A matemática pode não existir “de verdade”. Gostando ou odiando-a, não dá para negar sua importância: como um sistema, ela é elegante, e até mesmo bela. Nas palavras de Eugene Wigner, ela é irracionalmente efetiva quando colocada a trabalhar nos outros campos científicos, mas o que ela estuda?
A biologia estuda os seres vivos, a física estuda o universo e suas forças, a química estuda os elementos químicos e reações, e a matemática estuda… a matemática.

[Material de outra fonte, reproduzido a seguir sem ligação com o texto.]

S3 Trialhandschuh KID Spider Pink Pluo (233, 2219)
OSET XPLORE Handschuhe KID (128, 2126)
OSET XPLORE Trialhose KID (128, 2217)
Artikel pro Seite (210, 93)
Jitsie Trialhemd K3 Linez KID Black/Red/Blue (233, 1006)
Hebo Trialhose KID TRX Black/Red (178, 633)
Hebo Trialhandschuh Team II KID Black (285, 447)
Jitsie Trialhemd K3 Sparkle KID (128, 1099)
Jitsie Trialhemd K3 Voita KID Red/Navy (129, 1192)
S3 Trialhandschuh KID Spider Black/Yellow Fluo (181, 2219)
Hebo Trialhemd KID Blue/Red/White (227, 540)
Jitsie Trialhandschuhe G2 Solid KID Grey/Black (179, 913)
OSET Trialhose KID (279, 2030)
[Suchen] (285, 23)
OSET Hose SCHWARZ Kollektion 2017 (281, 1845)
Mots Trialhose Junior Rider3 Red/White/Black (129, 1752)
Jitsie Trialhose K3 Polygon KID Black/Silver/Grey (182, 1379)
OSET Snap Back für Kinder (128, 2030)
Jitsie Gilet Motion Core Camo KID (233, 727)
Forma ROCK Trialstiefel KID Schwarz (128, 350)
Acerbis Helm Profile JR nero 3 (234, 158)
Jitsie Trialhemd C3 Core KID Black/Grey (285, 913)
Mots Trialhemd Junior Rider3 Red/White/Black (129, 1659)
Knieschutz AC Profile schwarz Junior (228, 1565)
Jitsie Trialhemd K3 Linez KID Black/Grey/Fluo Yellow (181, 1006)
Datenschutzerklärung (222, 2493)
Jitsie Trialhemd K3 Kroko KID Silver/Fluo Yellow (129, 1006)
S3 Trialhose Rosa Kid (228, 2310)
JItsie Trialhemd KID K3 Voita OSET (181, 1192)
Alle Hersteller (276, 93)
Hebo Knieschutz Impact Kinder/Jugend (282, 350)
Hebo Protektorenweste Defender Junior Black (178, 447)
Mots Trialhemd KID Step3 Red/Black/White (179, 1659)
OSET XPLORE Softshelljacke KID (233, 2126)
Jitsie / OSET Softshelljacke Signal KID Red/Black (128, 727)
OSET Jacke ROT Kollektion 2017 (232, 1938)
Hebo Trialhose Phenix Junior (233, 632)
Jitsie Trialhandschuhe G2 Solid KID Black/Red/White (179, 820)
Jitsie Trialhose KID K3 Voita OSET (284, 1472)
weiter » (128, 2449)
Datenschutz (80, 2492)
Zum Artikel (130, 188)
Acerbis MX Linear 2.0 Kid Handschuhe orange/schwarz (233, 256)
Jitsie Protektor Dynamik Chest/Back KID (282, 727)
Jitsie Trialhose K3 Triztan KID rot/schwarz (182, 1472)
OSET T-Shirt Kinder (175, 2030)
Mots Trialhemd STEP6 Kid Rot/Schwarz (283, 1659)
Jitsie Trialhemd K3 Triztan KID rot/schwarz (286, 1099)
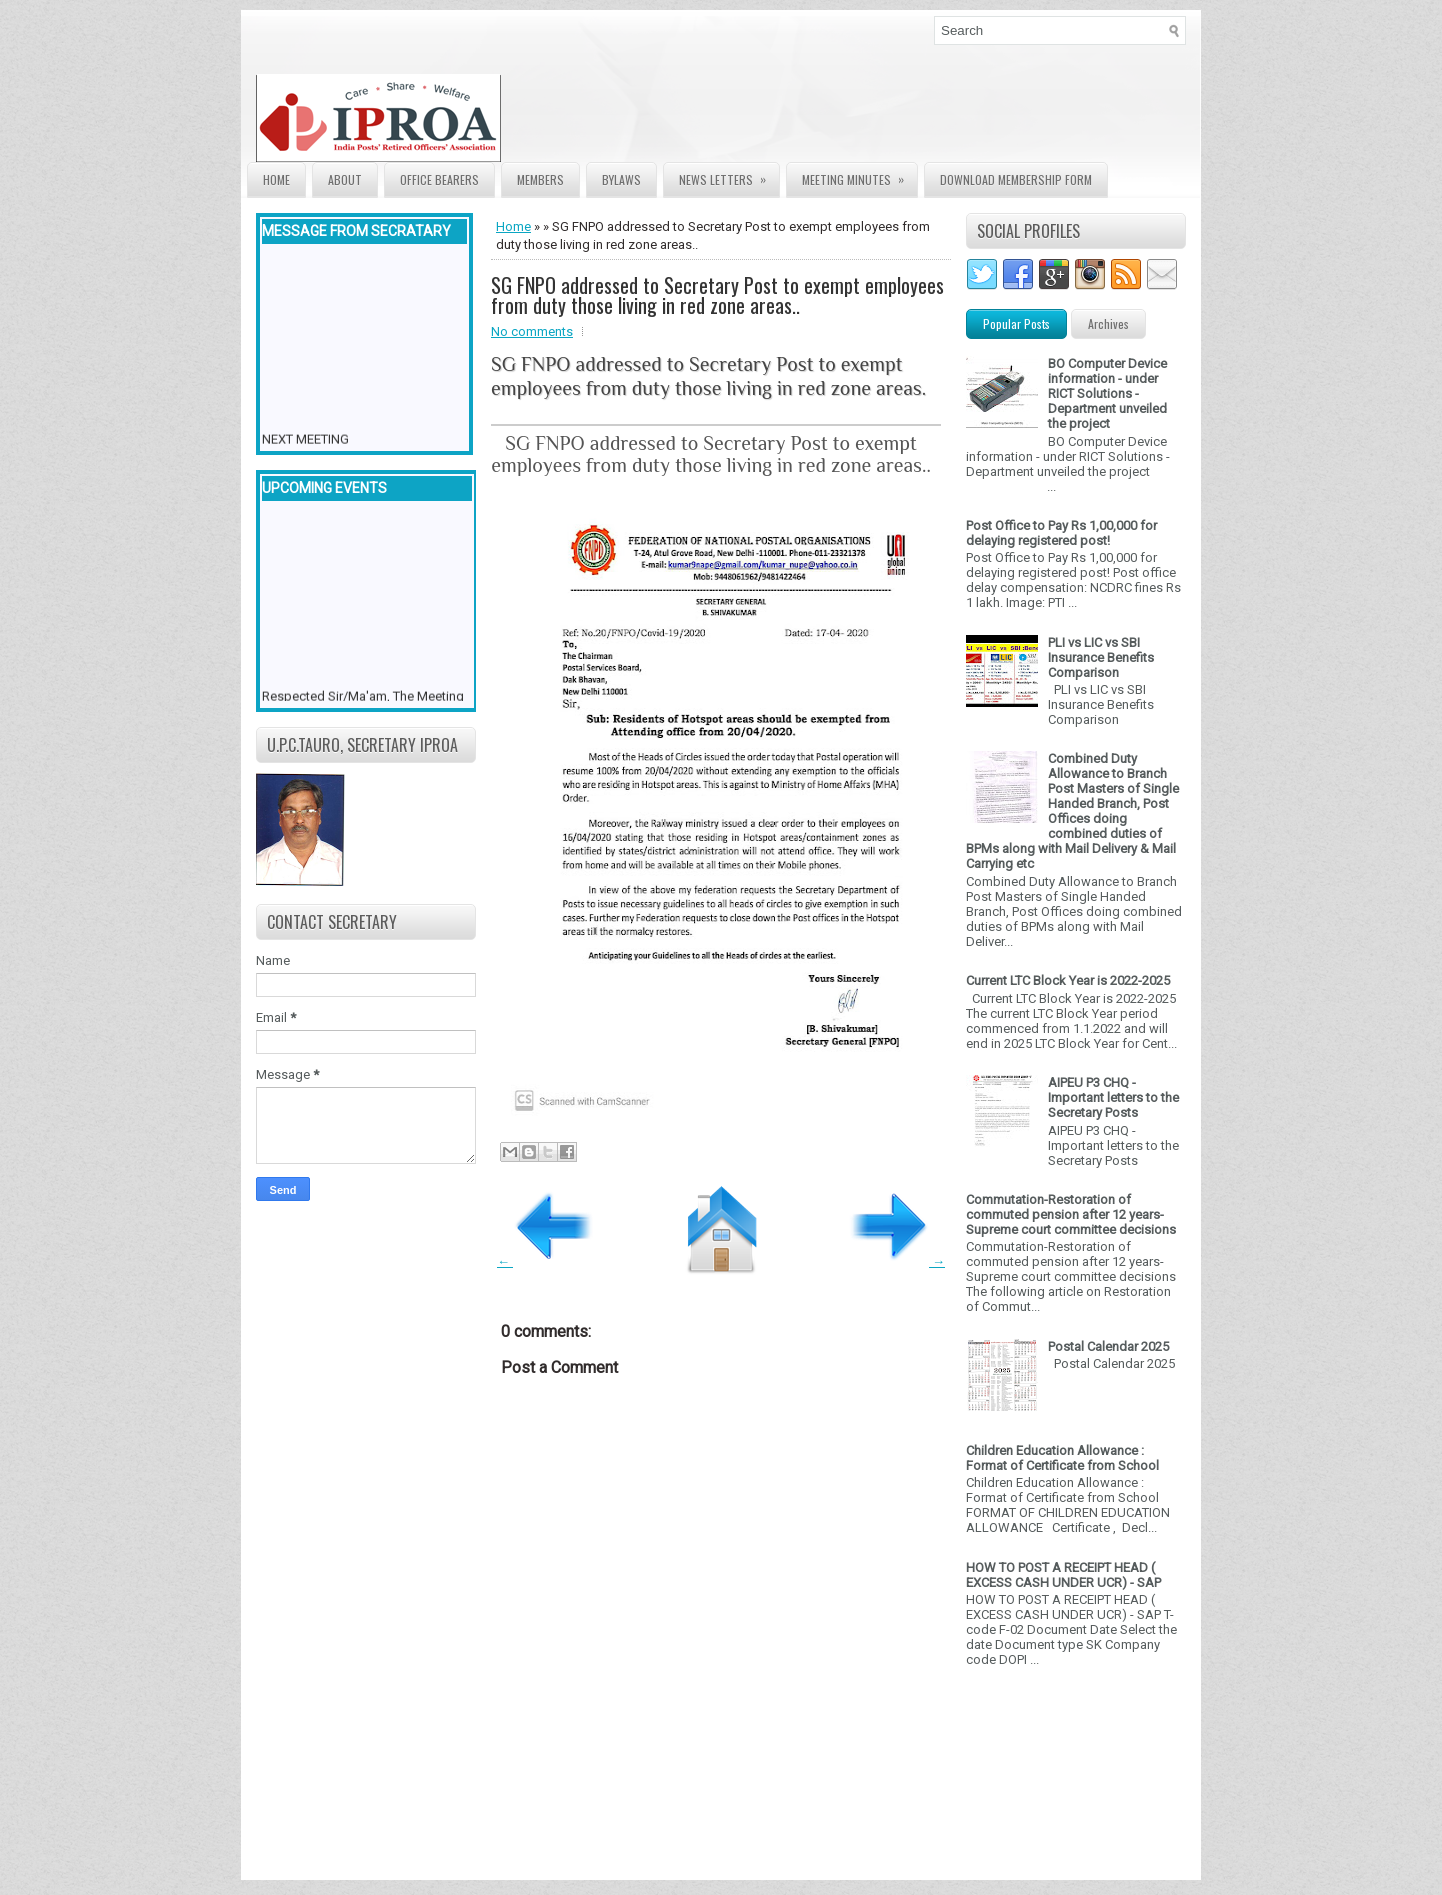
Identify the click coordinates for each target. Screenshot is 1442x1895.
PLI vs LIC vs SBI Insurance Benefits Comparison (1101, 657)
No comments (532, 331)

Diferente de todas as outras ciências, a matemática não tem um componente empírico. Você não pode vê-la acontecer. Claro, se você pegar uma pessoa e fizer um clone dela, terá duas. Mas a ideia de contar, as parábolas, as subtrações, tudo isto é algo do universo, ou é o produto do cérebro humano, em todo seu gênio e esplendor? Em outras palavras, as pessoas descobriram a matemática ou inventaram a matemática?

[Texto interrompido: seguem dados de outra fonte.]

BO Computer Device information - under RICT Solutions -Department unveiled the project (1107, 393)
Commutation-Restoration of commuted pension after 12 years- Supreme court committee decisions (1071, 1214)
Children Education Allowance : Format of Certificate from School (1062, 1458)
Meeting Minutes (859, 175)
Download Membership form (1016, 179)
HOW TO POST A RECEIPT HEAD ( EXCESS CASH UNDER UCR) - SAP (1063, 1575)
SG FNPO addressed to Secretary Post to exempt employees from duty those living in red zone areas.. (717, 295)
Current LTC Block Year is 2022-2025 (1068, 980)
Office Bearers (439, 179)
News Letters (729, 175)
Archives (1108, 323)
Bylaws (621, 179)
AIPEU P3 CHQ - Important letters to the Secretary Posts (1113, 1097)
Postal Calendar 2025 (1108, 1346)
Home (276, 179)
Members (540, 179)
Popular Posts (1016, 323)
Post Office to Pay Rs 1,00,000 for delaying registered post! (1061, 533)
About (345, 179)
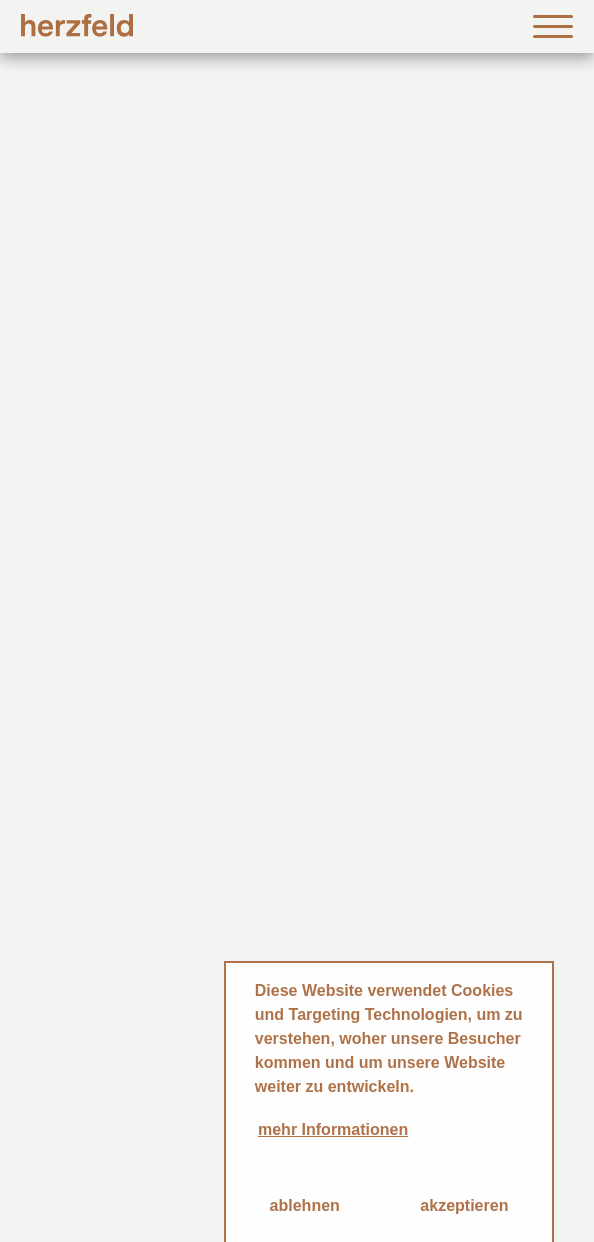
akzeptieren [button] (464, 1205)
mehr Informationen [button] (333, 1129)
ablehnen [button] (305, 1205)
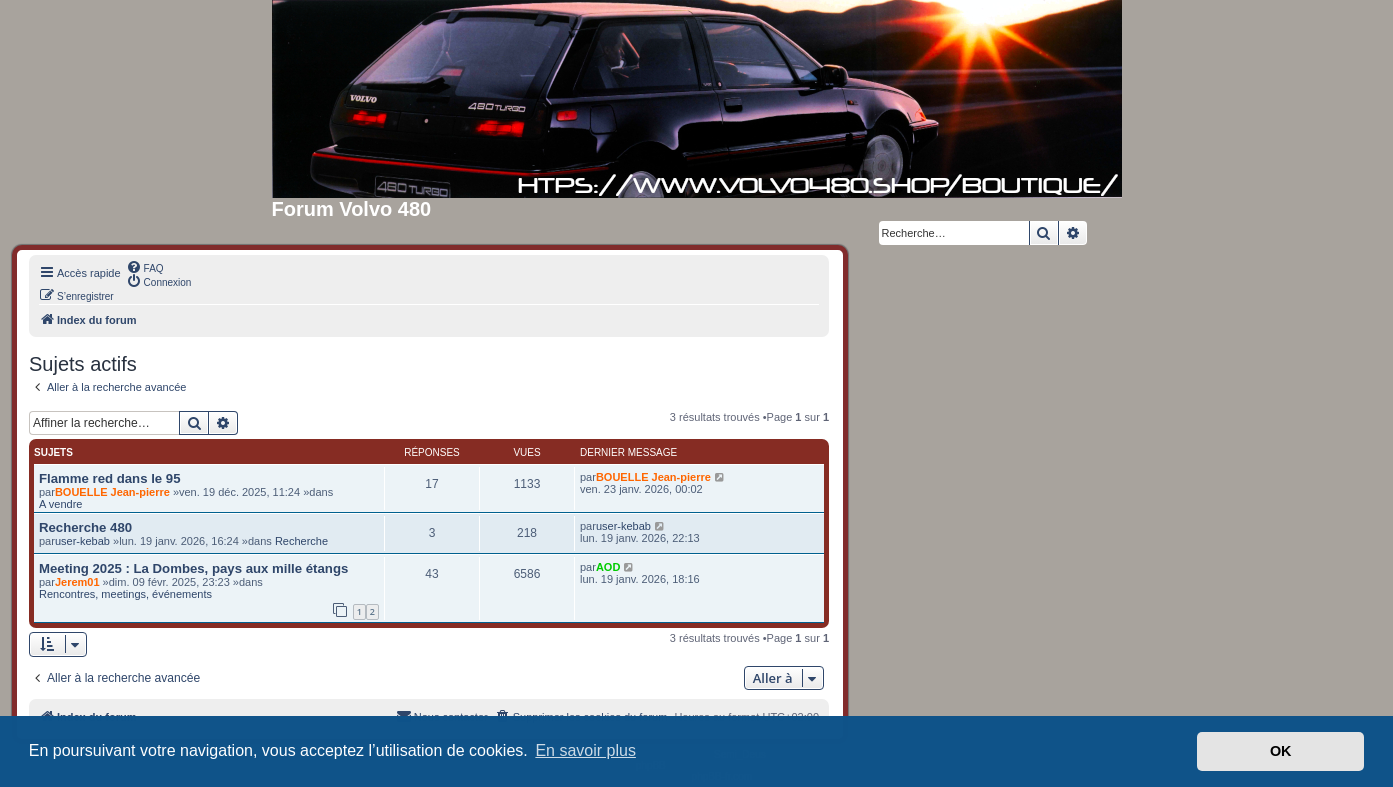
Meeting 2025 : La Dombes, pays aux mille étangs (193, 568)
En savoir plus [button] (585, 750)
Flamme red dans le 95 (109, 478)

A ideia de que as pessoas descobriram a matemática e que ela existe mesmo que não existissem pessoas para descobri-la é a mais popular entre os matemáticos.
Realismo matemático
O Realismo Matemático diz que a matemática é real, tem existência objetiva, como uma coisa. Nós, com nosso cérebro genial, descobrimos a matemática e criamos usos práticos para ela. Novos conceitos matemáticos seriam como espécies desconhecidas, só temos que encontrá-las e acrescentá-las à nossa caixa de ferramentas.
Os antirrealistas dizem que toda a matemática é criação do cérebro humano, uma invenção. Eles usam expressões como “matemática é uma metáfora” ou “matemática é uma linguagem”, ou ainda, “ficcionalismo”. O ficcionalismo afirma que todos os conceitos matemáticos, como raiz quadrada, o número 42, parábolas, etc., são uma ficção, ou seja, os elementos de uma história. A história da matemática seria cheia de ficções que teriam tanto valor quanto “James Bond matou o vilão”, que faz sentido dentro da história, e só dentro dela.

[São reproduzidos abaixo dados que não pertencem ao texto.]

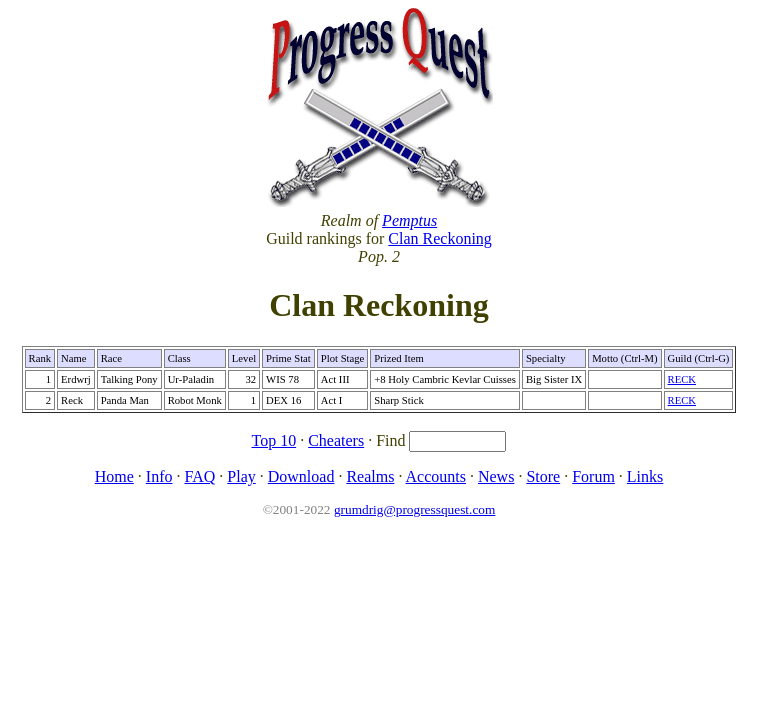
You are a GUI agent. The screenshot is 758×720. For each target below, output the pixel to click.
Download (301, 476)
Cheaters (336, 440)
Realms (370, 476)
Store (543, 476)
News (496, 476)
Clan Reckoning (440, 238)
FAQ (199, 476)
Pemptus (409, 220)
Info (159, 476)
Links (645, 476)
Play (241, 476)
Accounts (436, 476)
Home (114, 476)
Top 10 (274, 440)
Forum (593, 476)
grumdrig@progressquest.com (414, 509)
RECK (682, 379)
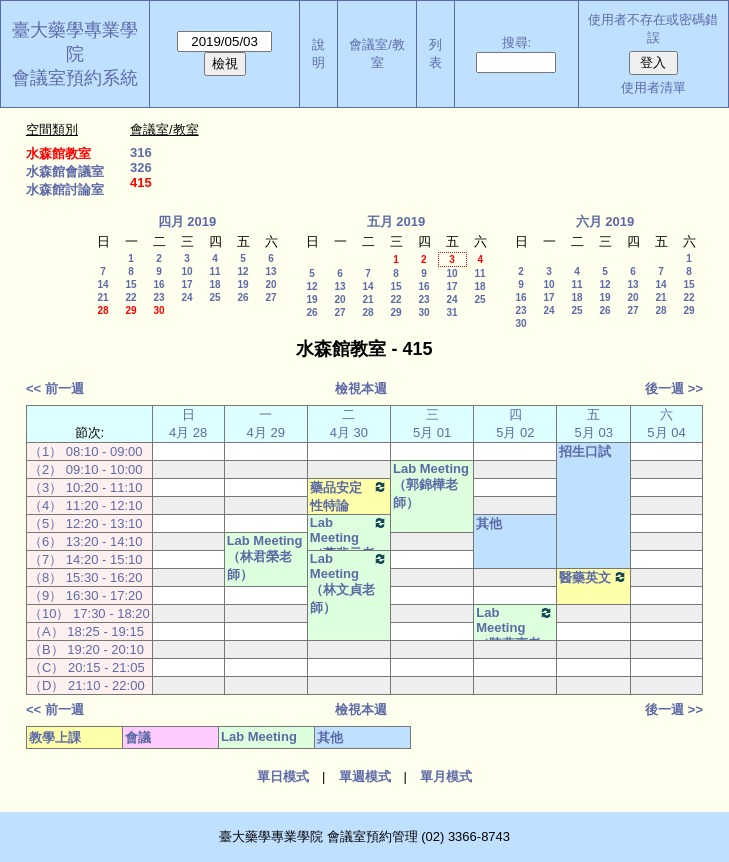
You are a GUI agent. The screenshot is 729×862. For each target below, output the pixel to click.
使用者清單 (653, 87)
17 (186, 284)
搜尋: (517, 42)
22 (130, 297)
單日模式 (283, 776)
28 (102, 310)
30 (158, 310)
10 (186, 271)
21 (102, 297)
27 (270, 297)
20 (270, 284)
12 (242, 271)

Eles acreditam que o que fazemos é usar a história da matemática para descrever coisas reais que não contém nem fazem matemática, como a andorinha, que não precisa de matemática para voar à 40 km/h. O filósofo Alain Badiou afirmou que a matemática é uma estética rigorosa.
É tudo uma conversa filosófica bacana, mas as coisas mudam quando consideramos as ramificações. Por exemplo, o que está em jogo quando consideramos a fonte da matemática? Só a matemática? Tudo?
Do ponto de vista dos realistas matemáticos, a matemática trata da verdade. Se você tiver cinco exemplares de uma coisa e juntar mais cinco, vai ter 10 destas coisas. Isto é considerado uma verdade, e pode ser provado. Para os antirrealistas, não há “cinco”, nem “dez”, nem mesmo “verdade matemática”.
Talvez seja só a matemática que esteja em jogo neste caso. Para os linguistas cognitivos George Lakoff e Rafael Nuñez, nós, humanos, tendemos a descrever, descobrir e testar as coisas, e a matemática é só um sistema para fazer isso. Ela é capaz de modelar regularidades dentro do universo caótico que vivemos. É a nossa maneira de encontrar um sentido nele. Se houvesse uma forma melhor de modelá-lo, nós a utilizaríamos.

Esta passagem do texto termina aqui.